The records:
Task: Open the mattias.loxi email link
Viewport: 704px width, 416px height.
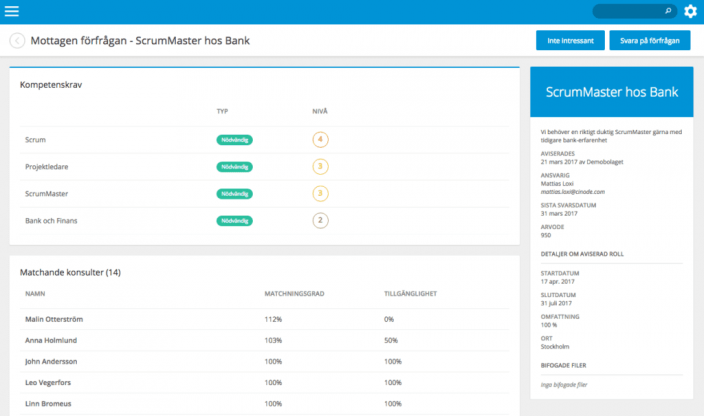Action: 572,191
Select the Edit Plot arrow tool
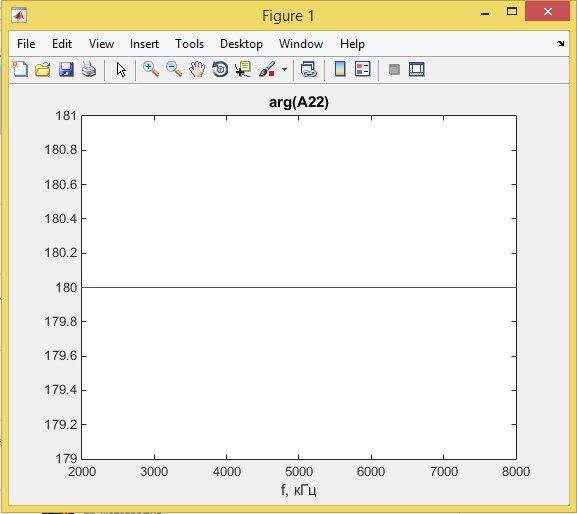 121,69
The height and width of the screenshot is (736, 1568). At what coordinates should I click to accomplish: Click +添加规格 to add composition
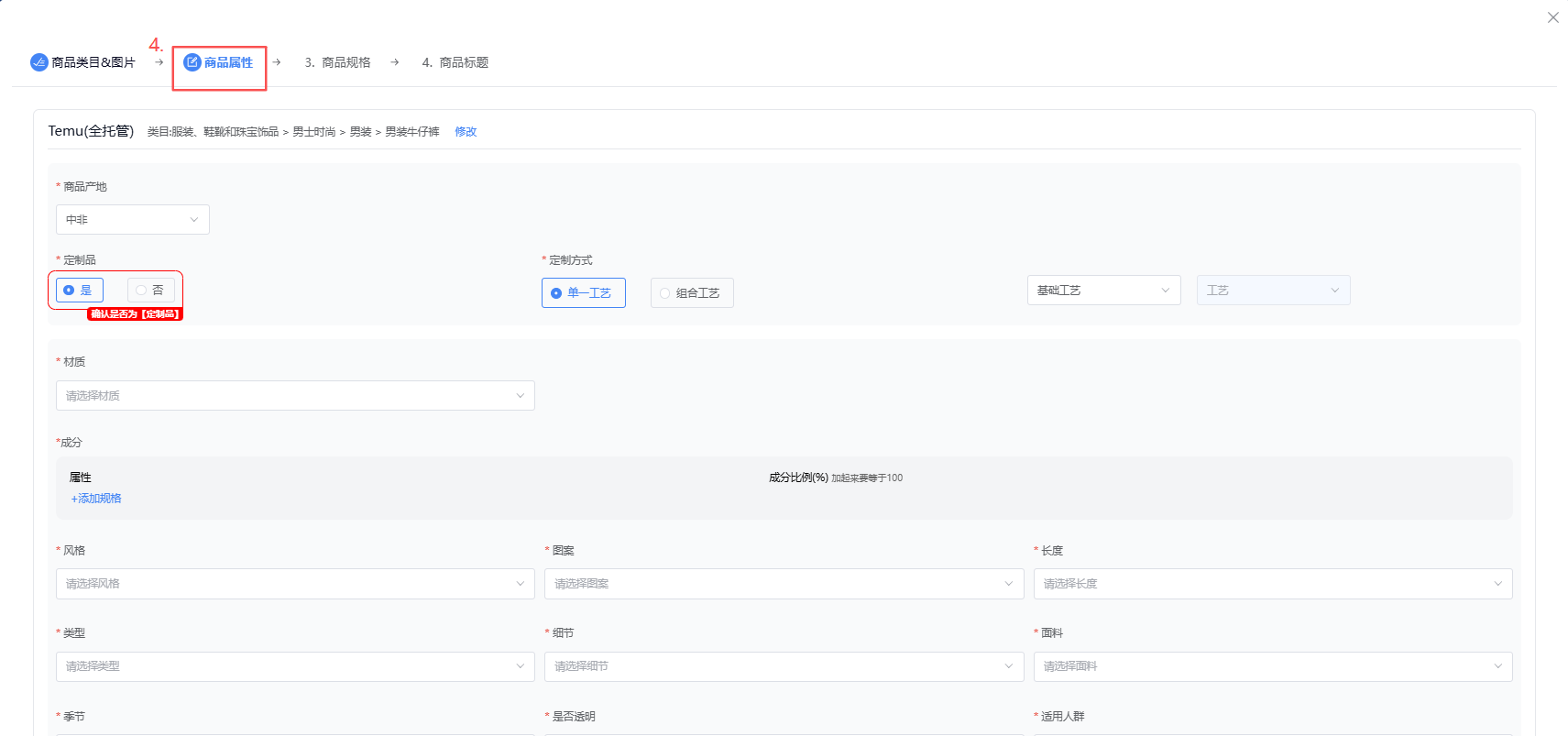(x=96, y=499)
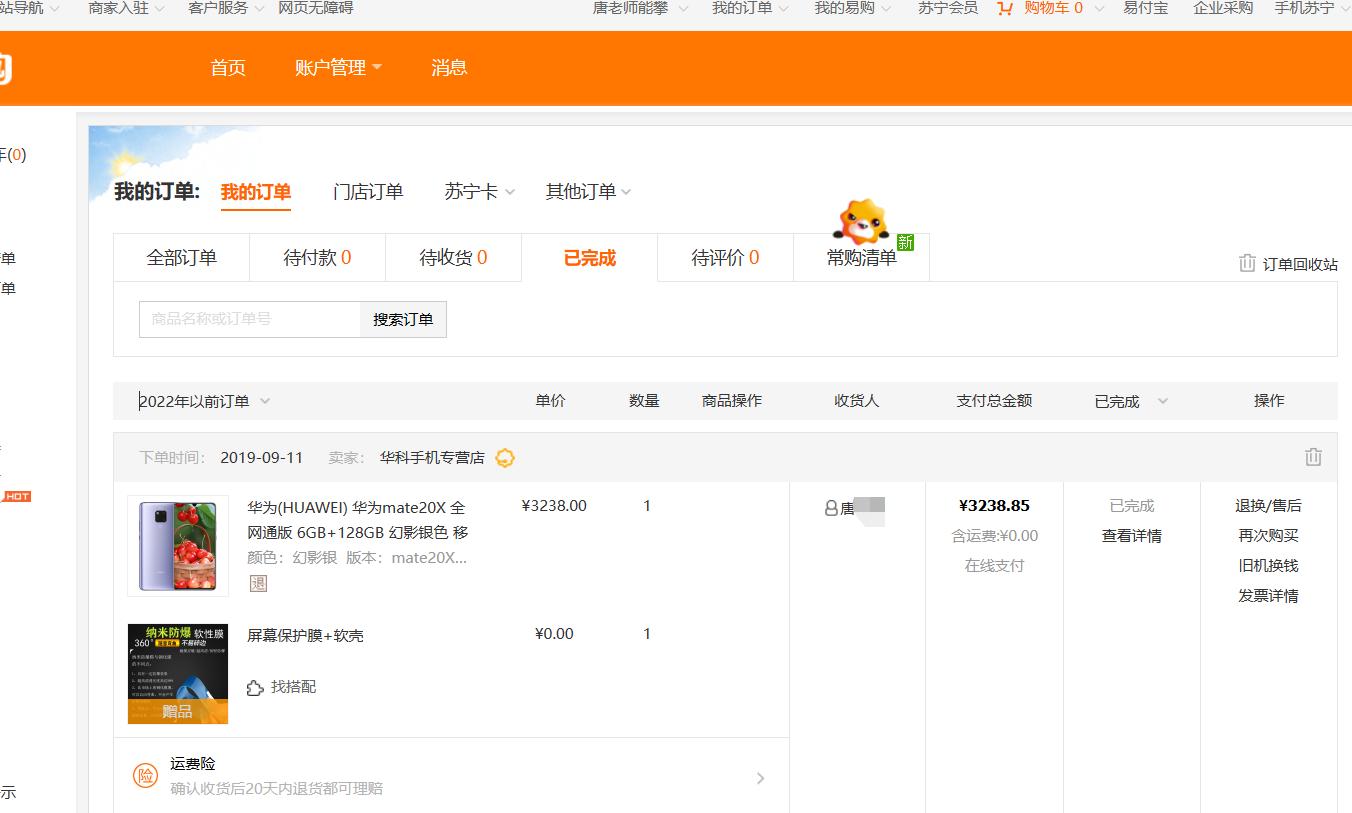This screenshot has height=813, width=1352.
Task: Click the 搜索订单 search button
Action: pyautogui.click(x=402, y=319)
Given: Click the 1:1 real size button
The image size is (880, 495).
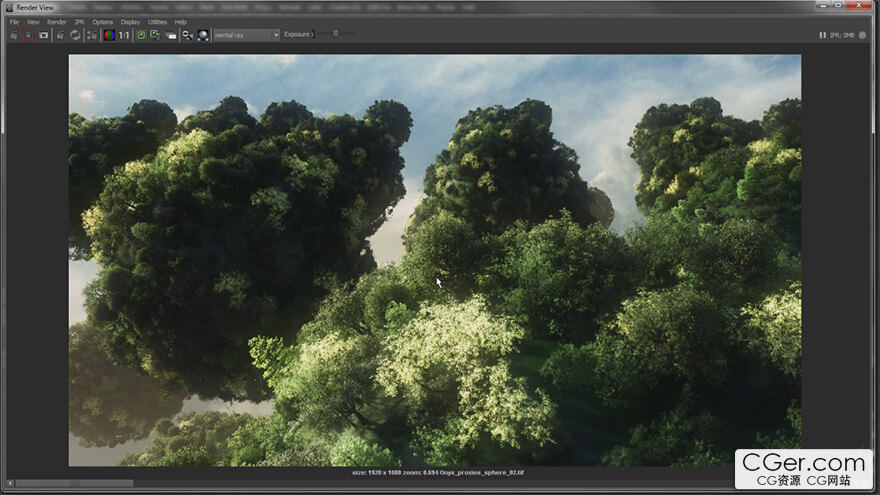Looking at the screenshot, I should 124,35.
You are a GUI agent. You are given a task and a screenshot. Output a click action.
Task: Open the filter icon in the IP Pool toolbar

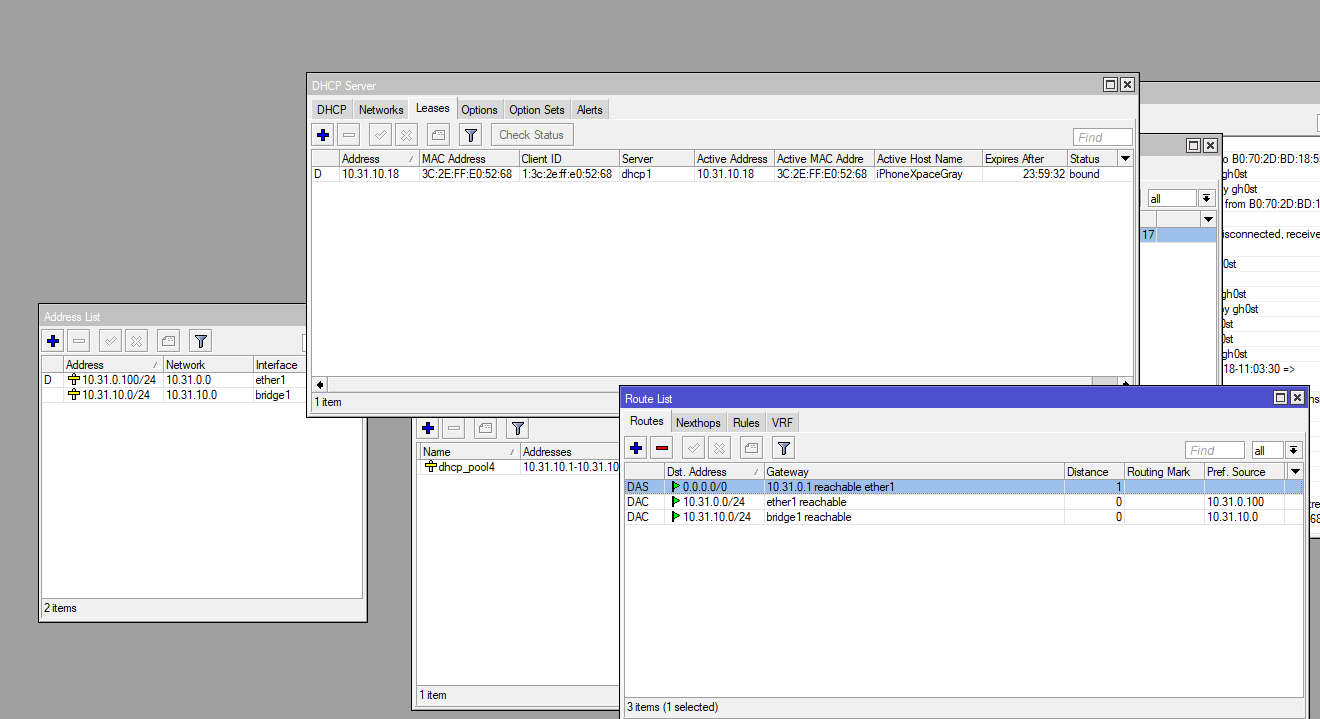(x=517, y=428)
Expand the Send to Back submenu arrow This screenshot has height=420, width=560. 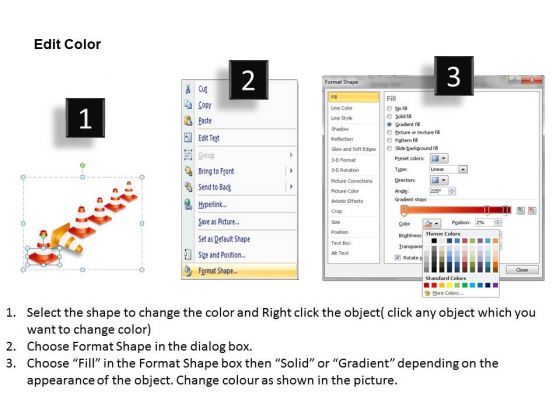[291, 187]
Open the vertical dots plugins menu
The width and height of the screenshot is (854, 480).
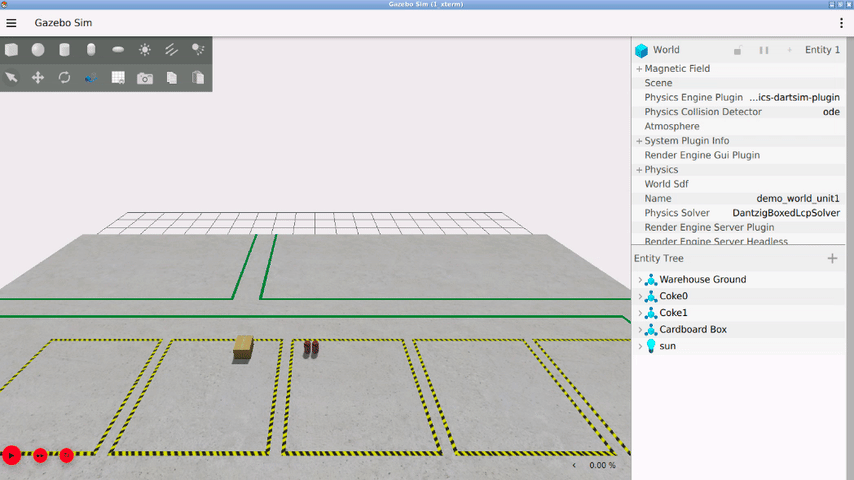pos(841,23)
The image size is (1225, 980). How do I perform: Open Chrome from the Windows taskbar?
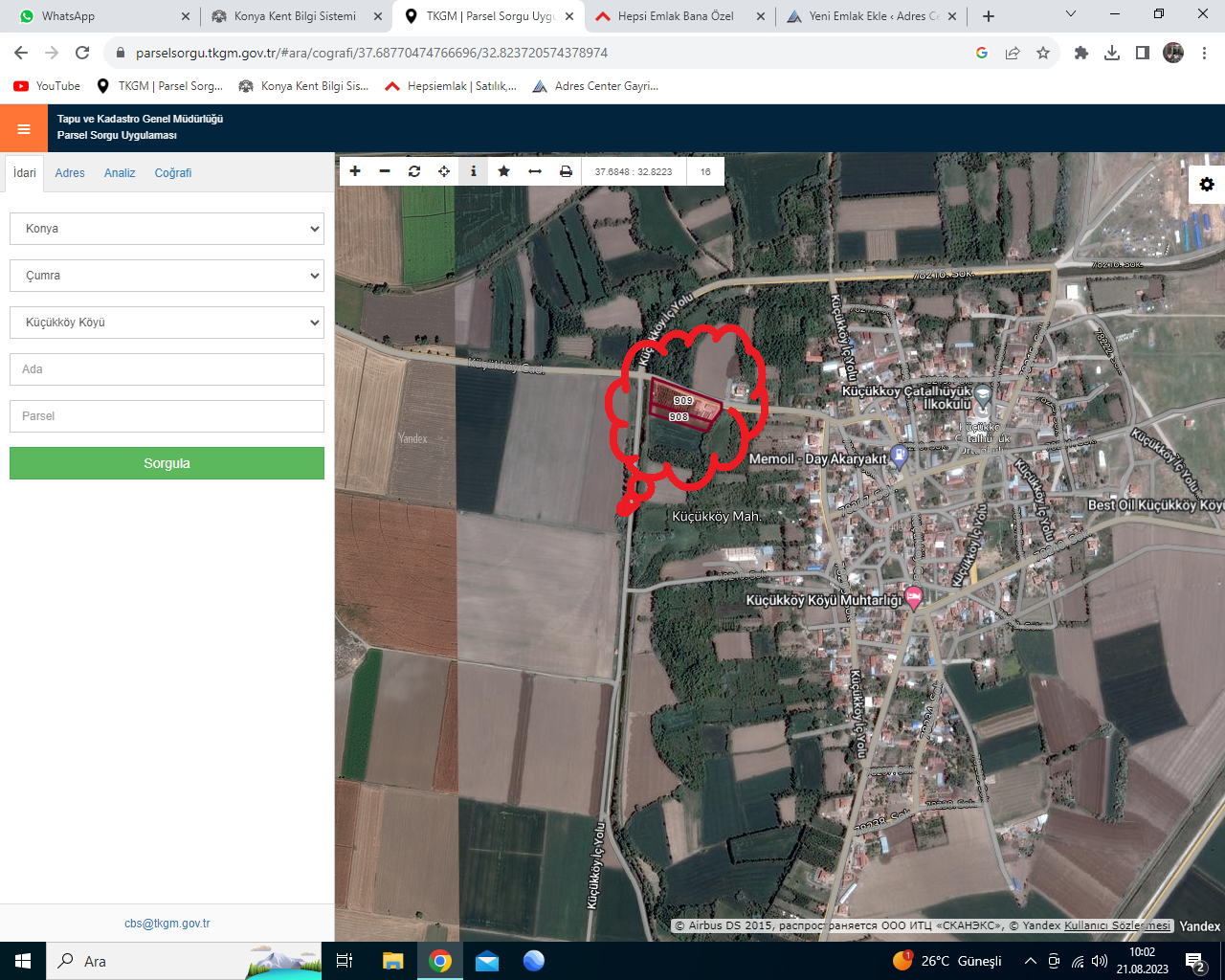coord(440,961)
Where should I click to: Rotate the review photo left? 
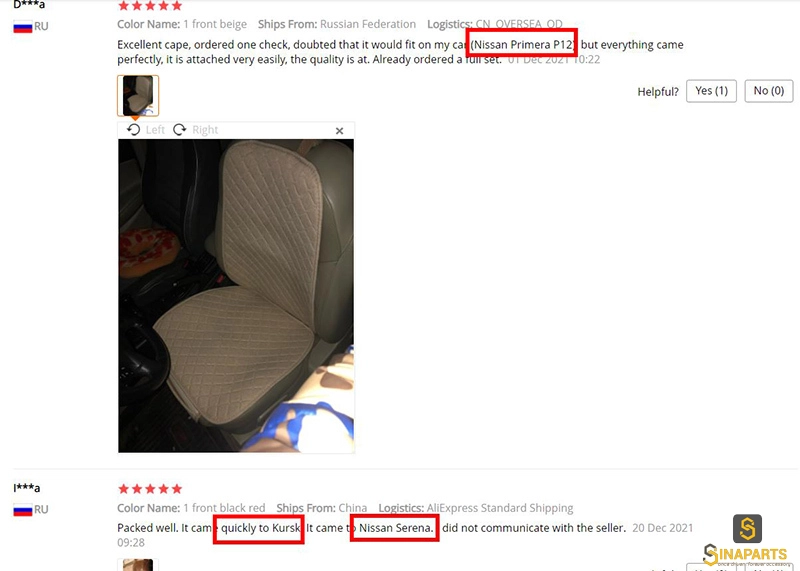(x=134, y=130)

The task: Look above for the line with "The height and" and the line with "Given: Click the 1:1 real size button"; set down those two lines and all lines between them exactly, without pictures and without anything else.

Exercise response:
The height and width of the screenshot is (736, 1568). At what coordinates should I click to accomplish: Click +添加规格 to add composition
(x=96, y=499)
This screenshot has height=813, width=1352.
Task: Click the 搜索订单 search button
Action: pyautogui.click(x=402, y=319)
Given: Click the 1:1 real size button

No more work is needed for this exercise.